Vervins / Concours du meilleur apprenti de France Déjà la crème des pâtissiers

Publié le mardi 09 février 2010

Ludovic Barbieux, entre son patron Lionel Bridoux et le fils de celui-ci, Rémi.

Ludovic Barbieux, entre son patron Lionel Bridoux et le fils de celui-ci, Rémi.

Thierry de LESTANG PARADE

AU fond d'un dédale de couloirs, le champion s'exerce. Ce qui prédomine chez lui, c'est sa détermination. Il est concentré comme un boxeur avant de monter sur le ring.
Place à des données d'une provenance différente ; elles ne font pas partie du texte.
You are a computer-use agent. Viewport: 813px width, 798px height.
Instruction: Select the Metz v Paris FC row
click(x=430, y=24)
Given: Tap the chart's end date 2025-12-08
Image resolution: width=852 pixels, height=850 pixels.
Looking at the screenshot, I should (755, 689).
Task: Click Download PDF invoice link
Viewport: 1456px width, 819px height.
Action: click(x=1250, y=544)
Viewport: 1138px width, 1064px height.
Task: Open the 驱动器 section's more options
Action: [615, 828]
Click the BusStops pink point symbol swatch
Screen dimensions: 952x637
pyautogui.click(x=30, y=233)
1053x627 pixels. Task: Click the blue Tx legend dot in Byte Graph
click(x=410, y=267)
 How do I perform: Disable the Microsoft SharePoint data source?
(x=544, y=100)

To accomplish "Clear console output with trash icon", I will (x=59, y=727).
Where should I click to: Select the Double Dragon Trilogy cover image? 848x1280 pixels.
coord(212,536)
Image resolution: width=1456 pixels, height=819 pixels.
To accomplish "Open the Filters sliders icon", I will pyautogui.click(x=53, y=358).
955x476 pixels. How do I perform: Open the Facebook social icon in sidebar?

Mais lui, il doit battre des œufs en neige.
Ludovic Barbieux, 20 ans, est déjà meilleur apprenti en pâtisserie de l'Aisne et de Picardie. Le lundi 15 février, il concourt pour la consécration nationale. Son patron, installé depuis vingt-cinq ans à Vervins (avant de se trouver à Mennessis, près de Tergnier), Lionel Bridoux, ne tarit pas d'éloges sur lui. « Il est sérieux, consciencieux, ponctuel. Il mérite son parcours et a toujours voulu obtenir des résultats. »
Après son CAP en boulanger et en pâtisserie, l'élève du centre de formation des apprentis de Laon apprécie vraiment le plaisir de façonner avec ses mains. Le gâteau le plus difficile à réaliser, pour lui, c'est la pièce montée en raison de « la régularité de l'ensemble ».
Son péché mignon, ce sont les fruits rouges. Mais en ce moment, il ne songe pas à la gourmandise, mais plutôt à la difficulté de briller au concours de meilleur apprenti de France parmi vingt-et-un concurrents. Si le thème, « Créations, tradition et modernité de la Saint-Valentin », permet beaucoup d'interprétations, le cahier des charges est très précis. Il faut réaliser deux entremets avec une crème d'agrume et un biscuit noisette, dix religieuses au choix, vingt-quatre bonbons au chocolat avec un lit de café et d'autres friandises avec toujours un grand sens de la présentation.
Déménagement vers la capitale
En attendant la proclamation du palmarès dans la résidence du président du Sénat, Ludovic multiplie les gammes fruitées avec le fils de son patron, Rémi Bridoux, ouvrier. Celui-ci est attentif au moral du champion, tente de le rassurer : « C'est que du bonus. Il faut qu'il pense au plaisir. »
Mais le candidat ne cache pas son stress avec une sincérité touchante. « J'ai peur. Nous n'avons que six heures trente pour réaliser l'ensemble des pièces exigées. » Le grand jour, ils partent tous les deux pour la capitale avec un camion plein de matériel, un batteur, des cuves…
En attendant, il s'entraîne donc tous les jours après sa journée de travail commencée à 3 h 30.
Souriant, simple et courageux, il supporte le club de foot de Lens, apprécie les « virées » sur Internet. C'est la crème des jeunes hommes.